The majority of large organizations have either already shifted away from using BI as just another back-office process and toward competing on BI-enabled information or are in the process of doing so. Businesses can no longer compete just on the cost, margins, or quality of their products and services in an increasingly commoditized global economy. Two kinds of companies will ultimately be more successful, prosperous, and profitable: 1) those with richer, more accurate information about their customers and products than their competitors and 2) those that have the same quality of information as their competitors but get it sooner.
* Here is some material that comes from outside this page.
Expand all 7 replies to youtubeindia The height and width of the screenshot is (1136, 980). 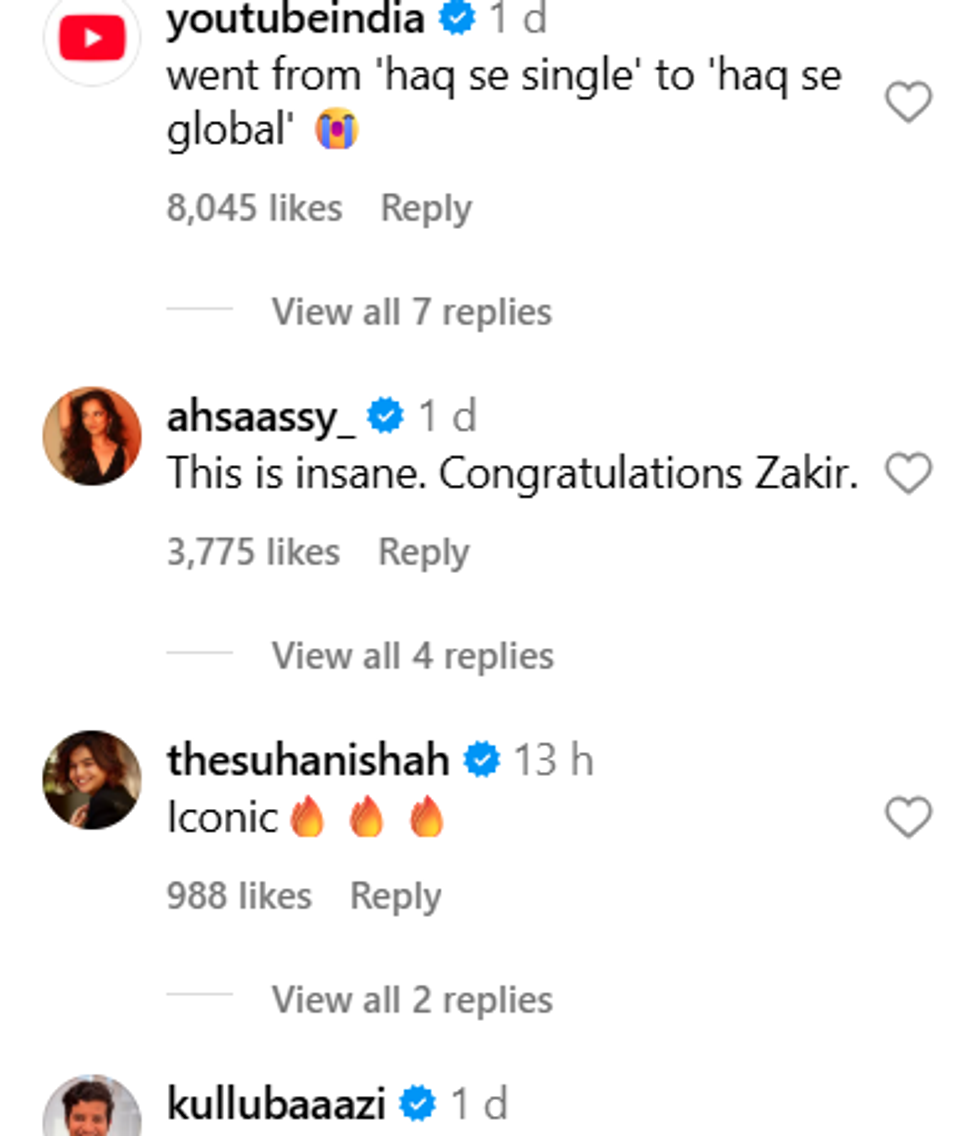tap(411, 312)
Forrester's Forrsights Strategy Spotlight: Business Intelligence And Big Data, Q4 2012 (we are currently fielding a 2014 update, stay tuned for the results) survey showed that enterprises that invest more in BI have higher growth.
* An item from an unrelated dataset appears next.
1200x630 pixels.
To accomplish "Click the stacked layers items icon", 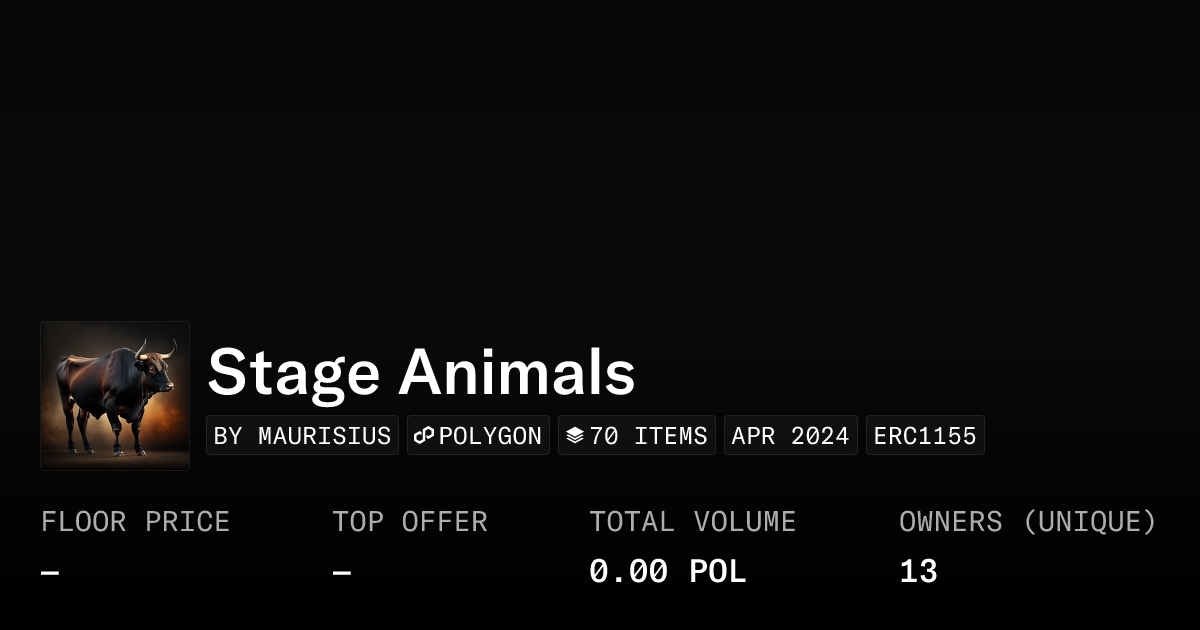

The software industry recognized this trend decades ago, resulting in a market swarming with startups that appeared and (very often) found success faster than large vendors could acquire them. The market is still jam-packed and includes multiple dynamics such as (see more details here):

  • All ERP and software stack vendors offer leading BI platforms
  •  . . . but there's also plenty of room for independent BI vendors
  •  Departmental desktop BI tools aimed at business users are scaling up
  •  Enterprise BI platform vendors are going after self-service use cases.
  •  Cloud offers options to organizations that would rather not deal with BI stack complexity.
  •  Hadoop is breathing new life into open source BI.
  •  The line between BI software and services is blurring

Evaluating, categorizing, and ranking 50 or more BI vendors that are all muscling of a piece of strumptuous BI pie is a daunting task. In the latest Forrester BI Platforms Wave we concentrated on evaluating core BI capabilities such as:

  • Advanced data visualization
  • Analysis or OLAP
  • Exploration and discovery
  • Dashboards
  • Performance management
  • Predictive analytics
  • Reporting and querying

We also looked at the information delivery capabilities of these tools, such as:

  • Embedded BI
  • Integration with Microsoft and other Office applications
  • Portal integration
  • Thick and thin clients
  • Report and dashboard distribution capabilities

And we didn't forget to evaluate the integration of BI tools with foundational, supporting components such as

  • APIs and SDK
  • Data integration
  • Contextual services such as data quality (DQ) and master data management (MDM) platforms.
  • Technical architecture

The detailed list of BI platform capabilities and features is much, MUCH longer. As part of the research conducted for this Forrester Wave, Forrester collected more than 300 data points from each vendor and consolidated them into 72 evaluation criteria. Then we evaluated top 11 vendors (by BI revenues)  — Actuate, IBM, Information Builders, Microsoft, MicroStrategy, Oracle, QlikTech, SAP, SAS, Tableau Software, and Tibco Software — and researched, analyzed, and scored them. The full report details our findings about how well each vendor fulfills our criteria and where they stand in relation to each other to help BI professionals select the right partner for their enterprise BI platforms.